> [Source document]
# # # #
Fuzz testing for nomination pools
This PR is itself pretty insubstantial, there is not real code change other than adding a fuzz-style test for nomination pools.
Some notes about the approach: For now, I mainly did the fuzz-testing without using a proper fuzzer because it would allow for the mock to be reused. In the past we gated mock.rs behind some feature flag to make it available, and this time around I wanted to try the alternative approach.
Having done this, I can say that the main advantage of this type of testing is seamless setup, and the downside is reproducibility of failing tests.
For now, in order to have reproducible errors, you have to use a seeded randomness, and then re-use it. It requires a little bit of manual work, but it did allow me to solve every single test failure.
It is probably still better to move the fuzz-test use a proper fuzzer as follow-up. Nonetheless, it must be done such that the mock file is reused (a good first issue for a new team member or external contributor).
Some notes about the fuzzing outcome: As you see in the code, I randomly generate calls that may or may not be valid and bombard the pallet with these calls, and every so often I execute the entire set of sanity checks that are defined in the pallet.
Moreover, I inject a single agent into a random pool that is manually tracking the expected reward amount (see Agent in the code for details).
The tests generally get quite slow, particularly if you want to execute the sanity checks often. In the default setup, the state grows until 1000 pools and 10000 members, and with 1 million random submissions, this is the final outcome:
Aug 10 16:16:23.564 INFO runtime::nomination-pools: [1] 🏊♂️ running sanity checks at 1010000
Aug 10 16:16:23.640 INFO runtime::nomination-pools: [1] 🏊♂️ iteration 1010000, 1000 pools, 10000 members, 325223 ok 684777 err, events = [("Event::Created", 1000), ("Event::Bonded", 72300), ("Event::Unbonded", 41458), ("Event::PaidOut", 164750), ("Event::Withdrawn", 21622), ("Event::MemberRemoved", 1)]
All in all, this was super useful and I feel way more confident about nomination pools now.
# # # #
> [Supplied material]
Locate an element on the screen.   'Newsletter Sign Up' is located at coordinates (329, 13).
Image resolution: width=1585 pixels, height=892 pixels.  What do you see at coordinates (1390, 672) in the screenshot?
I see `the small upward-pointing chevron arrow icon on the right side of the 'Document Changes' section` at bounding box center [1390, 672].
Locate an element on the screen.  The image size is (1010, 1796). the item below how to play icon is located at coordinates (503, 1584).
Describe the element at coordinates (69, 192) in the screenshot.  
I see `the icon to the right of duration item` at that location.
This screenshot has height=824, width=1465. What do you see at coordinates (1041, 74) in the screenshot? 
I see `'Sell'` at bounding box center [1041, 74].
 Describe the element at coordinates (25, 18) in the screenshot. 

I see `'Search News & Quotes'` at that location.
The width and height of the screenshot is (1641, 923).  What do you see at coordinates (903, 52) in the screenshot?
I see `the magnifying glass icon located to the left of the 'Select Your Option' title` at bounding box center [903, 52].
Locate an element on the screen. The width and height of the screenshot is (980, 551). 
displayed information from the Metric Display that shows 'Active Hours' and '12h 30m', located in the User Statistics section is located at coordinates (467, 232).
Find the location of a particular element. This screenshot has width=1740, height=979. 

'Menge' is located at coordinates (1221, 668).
# # # #
According to the fuzz-testing text, what is the main advantage of this type of testing? The rows play no part in the work here and can be set aside.

> [Your solution]
Seamless setup.